Studies of Eastern European nature reserves are leading western experts to reassess how nature is managed in their own countries, an international forum in Zurich was told on Wednesday.This content was published on October 25, 2000 - 20:28
Experts at the symposium said studies of virgin landscapes in Eastern Europe, which only became accessible to western researchers after the end of the Cold War, had highlighted how nature was often 'over-managed' in the west.
Reinhard Lässig, a scientist at the Swiss Federal Institute for Forest, Snow and Landscape Research, which organised the meeting, said natural forests in the Russian Urals had 10 to 15 different tree species growing in them, whereas Swiss forests only had six or seven.
He said more variety could help forests to be more resistant to storms, such as the one that destroyed about 13 million cubic metres of forest in Switzerland last December.
"It is worth integrating more natural dynamics into our way of managing our forests and landscapes, and that's the reason we are studying natural dynamics in the eastern part of Europe and Siberia," Lässig told swissinfo.
One research project, which was presented at the Zurich forum, is the Institute's collaboration with the Carpathian Biosphere Reserve in Ukraine.

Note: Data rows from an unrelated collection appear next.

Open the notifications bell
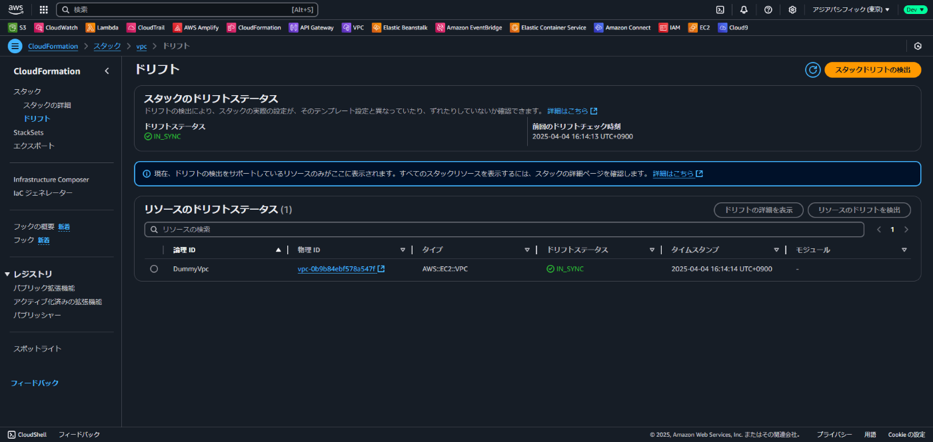Image resolution: width=933 pixels, height=442 pixels. (x=744, y=10)
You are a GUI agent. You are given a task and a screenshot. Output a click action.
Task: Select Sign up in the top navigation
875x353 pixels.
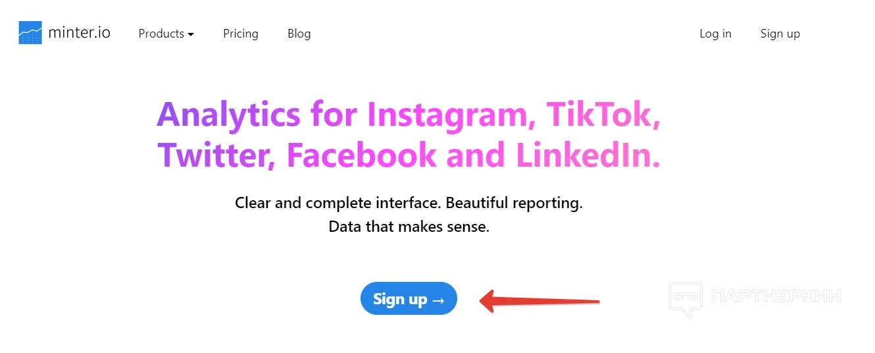tap(780, 34)
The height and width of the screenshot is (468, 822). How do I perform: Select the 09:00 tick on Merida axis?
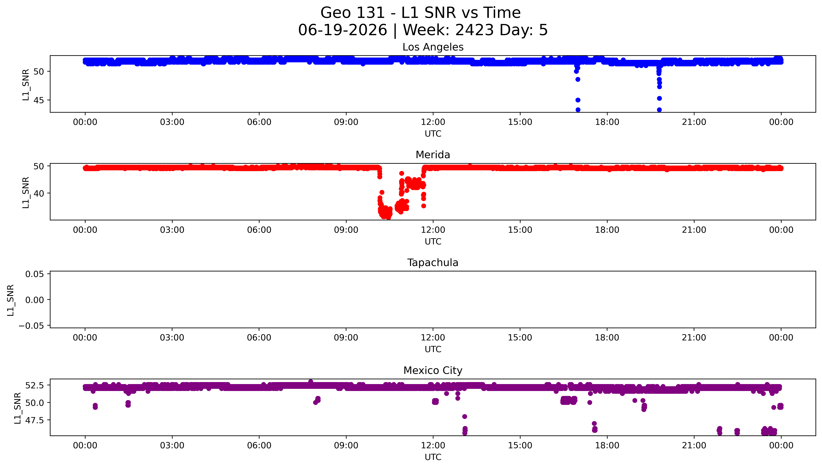[346, 230]
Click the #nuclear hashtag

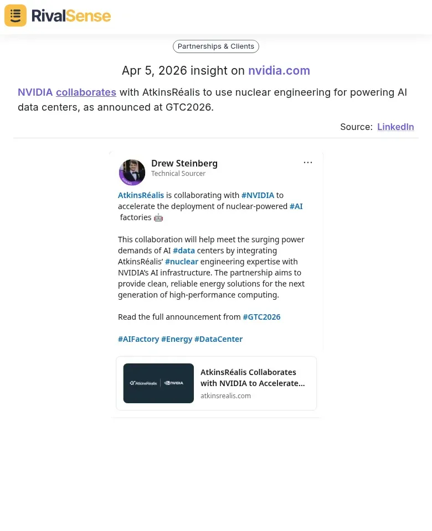(182, 262)
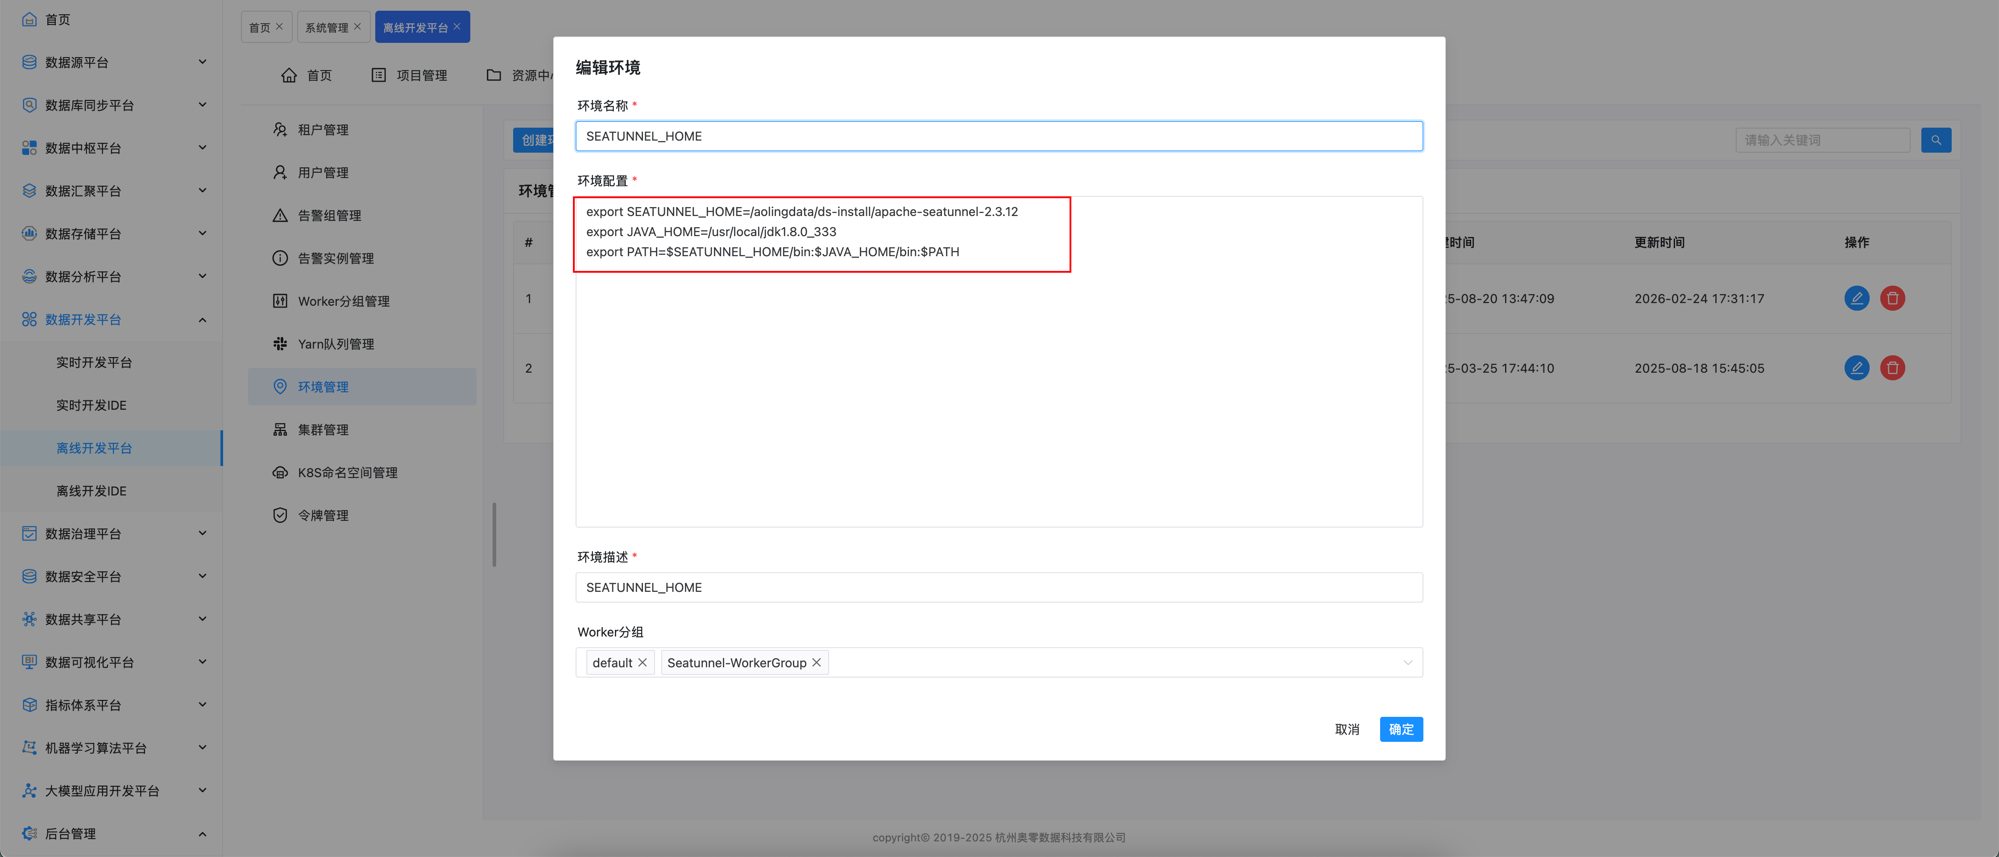The image size is (1999, 857).
Task: Close the 离线开发平台 tab
Action: 457,26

The last-surviving virgin beech forests in Europe are to be found in this reserve. Only by investigating such areas is it possible to find out what the composition of a natural forest is, what life cycle phases it goes through, and the extent of biodiversity within it.
The findings from this research should promote the natural and sustainable use of managed forests with a minimum of effort. They will also allow predictions to be made about the likely development of forests that are no longer managed.
Lässig said this was not only an important lesson for the west, but also for Eastern European countries, where the many untouched expanses are now coming under threat. Economic development is threatening the natural forests, pristine mountains, steppes and moorlands as never before.
Also speaking at the symposium, Alexander Shestakov, from the Russian branch of the World Wide Fund for Nature, denounced the exploitation of mineral resources in Russian nature reserves.
But he noted that Russia, through its sheer size, was one of the few countries where it was still possible to maintain extensive, interlinked conservation areas.
Several senior Swiss officials attended the meeting, along with more than 200 academics, scientists and researchers from 15 countries, to underline the importance of co-operation with Eastern Europe.
Among them were Charles Kleiber, the Secretary of State for Science and Research, and Walter Fust, director of the Swiss Development Agency.
They said the co-operation could help eastern European research by proving valuable contact to the western scientific community, new knowledge, new methods, equipment and money.
Over the past decade, Switzerland has supported hundreds of researchers, conferences, research projects and partnerships in all scientific fields.
Evelyne Glättli from the Swiss National Science Foundation said research played a key role in helping countries manage the transition from a totalitarian economy based on shortages to a modern democratic society oriented towards a market economy.